Data records
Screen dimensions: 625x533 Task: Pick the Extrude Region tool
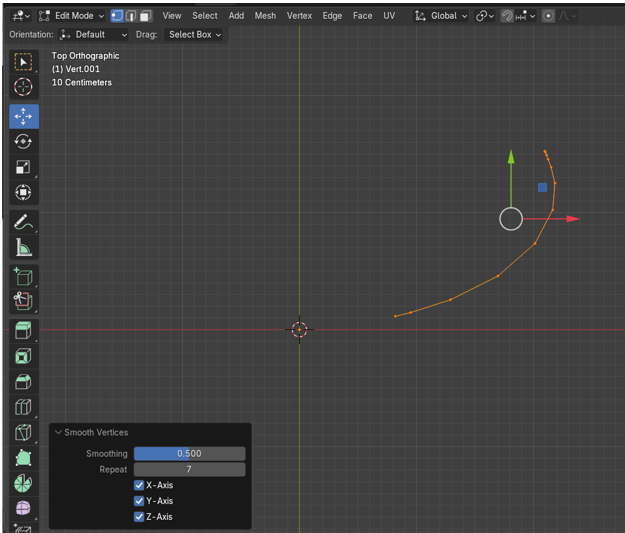tap(24, 330)
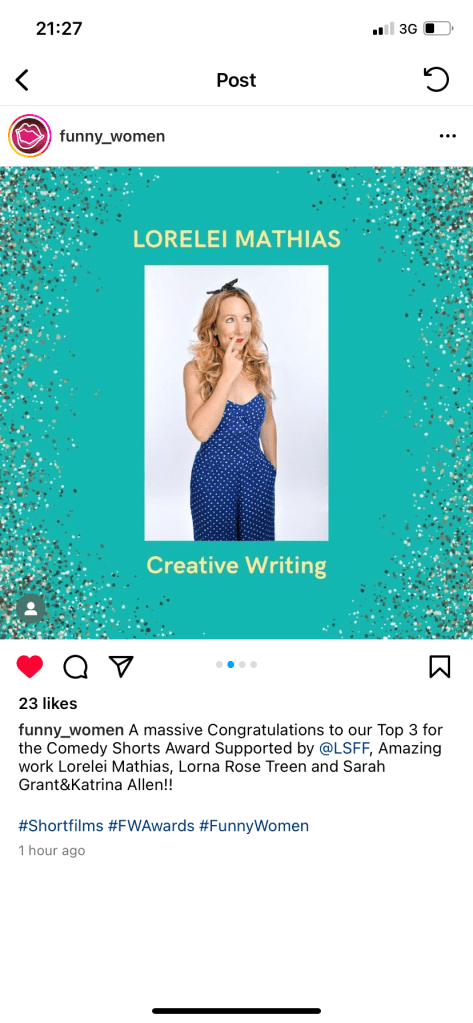View the 23 likes list
The height and width of the screenshot is (1023, 473).
coord(48,703)
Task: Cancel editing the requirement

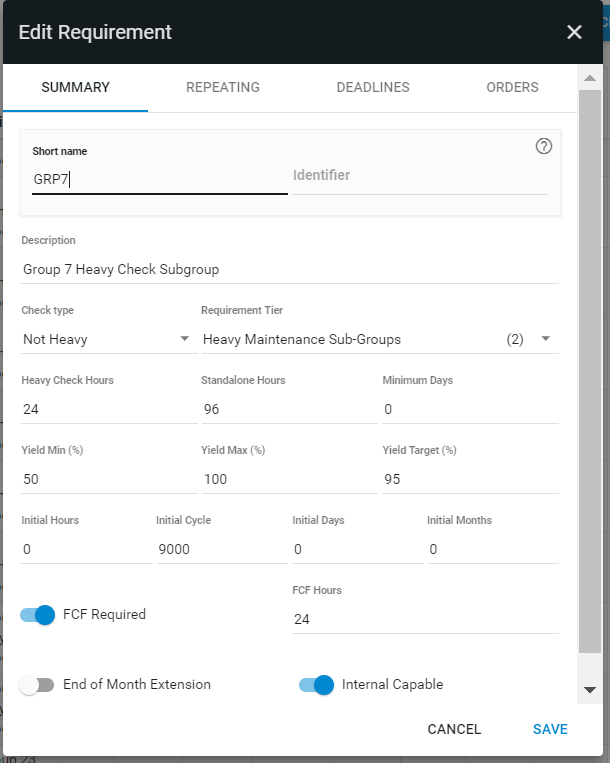Action: click(454, 729)
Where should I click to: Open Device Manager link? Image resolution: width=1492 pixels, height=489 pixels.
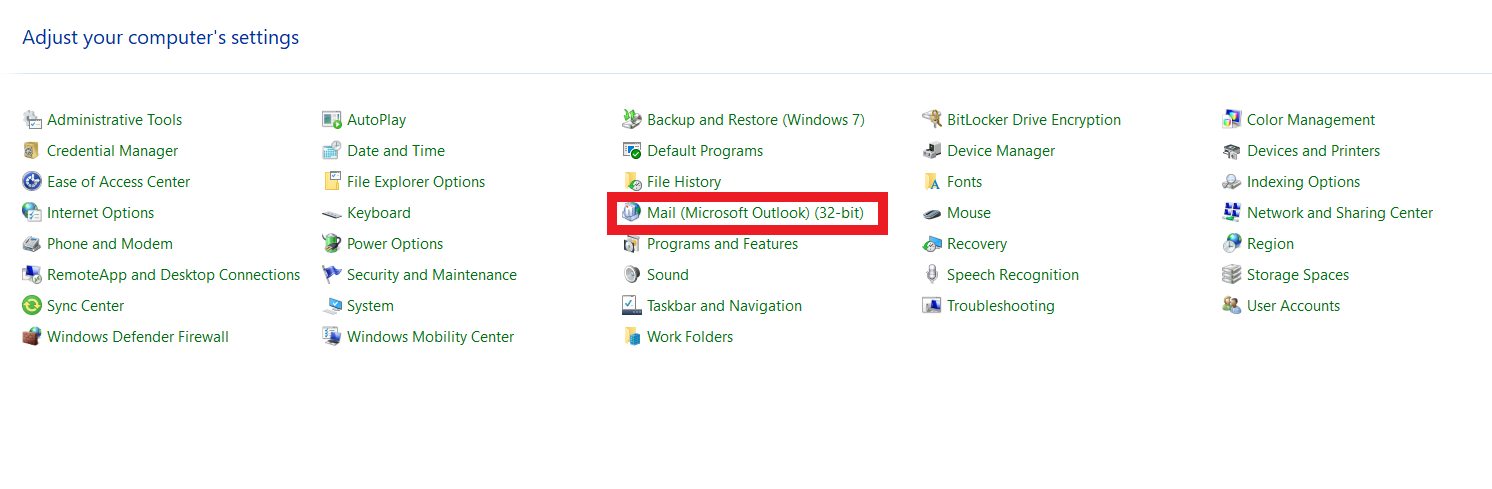(x=1001, y=151)
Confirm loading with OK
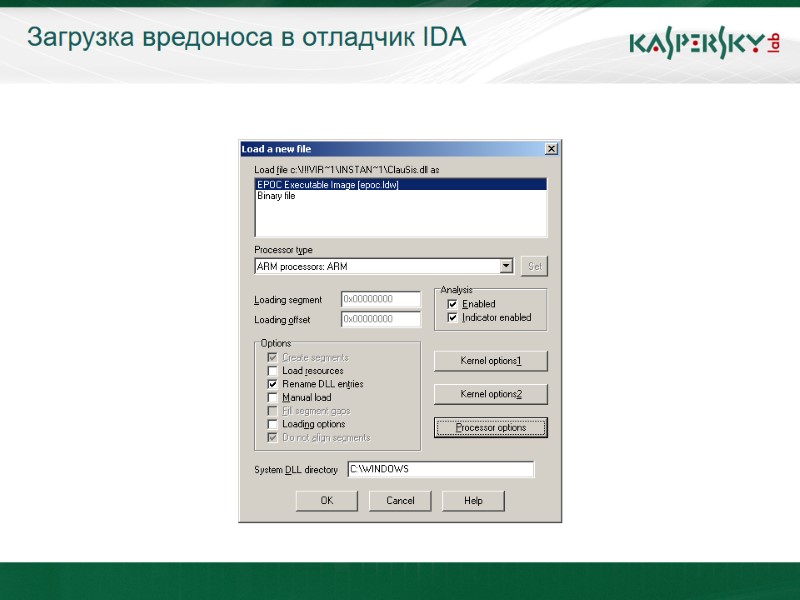Screen dimensions: 800x600 [326, 500]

Required task
Could you recast the rows above as a JSON list of strings, one string per line, with blank lines left out? Leave the pictures out.

Exercise result
[
  "Screen dimensions: 625x533 Task: Pick the Extrude Region tool",
  "tap(24, 330)",
  "View the 23 likes list",
  "The height and width of the screenshot is (1023, 473).",
  "coord(48,703)",
  "Task: Cancel editing the requirement",
  "Action: click(454, 729)",
  "Where should I click to: Open Device Manager link? Image resolution: width=1492 pixels, height=489 pixels.",
  "(x=1001, y=151)",
  "Confirm loading with OK",
  "Screen dimensions: 800x600 [326, 500]"
]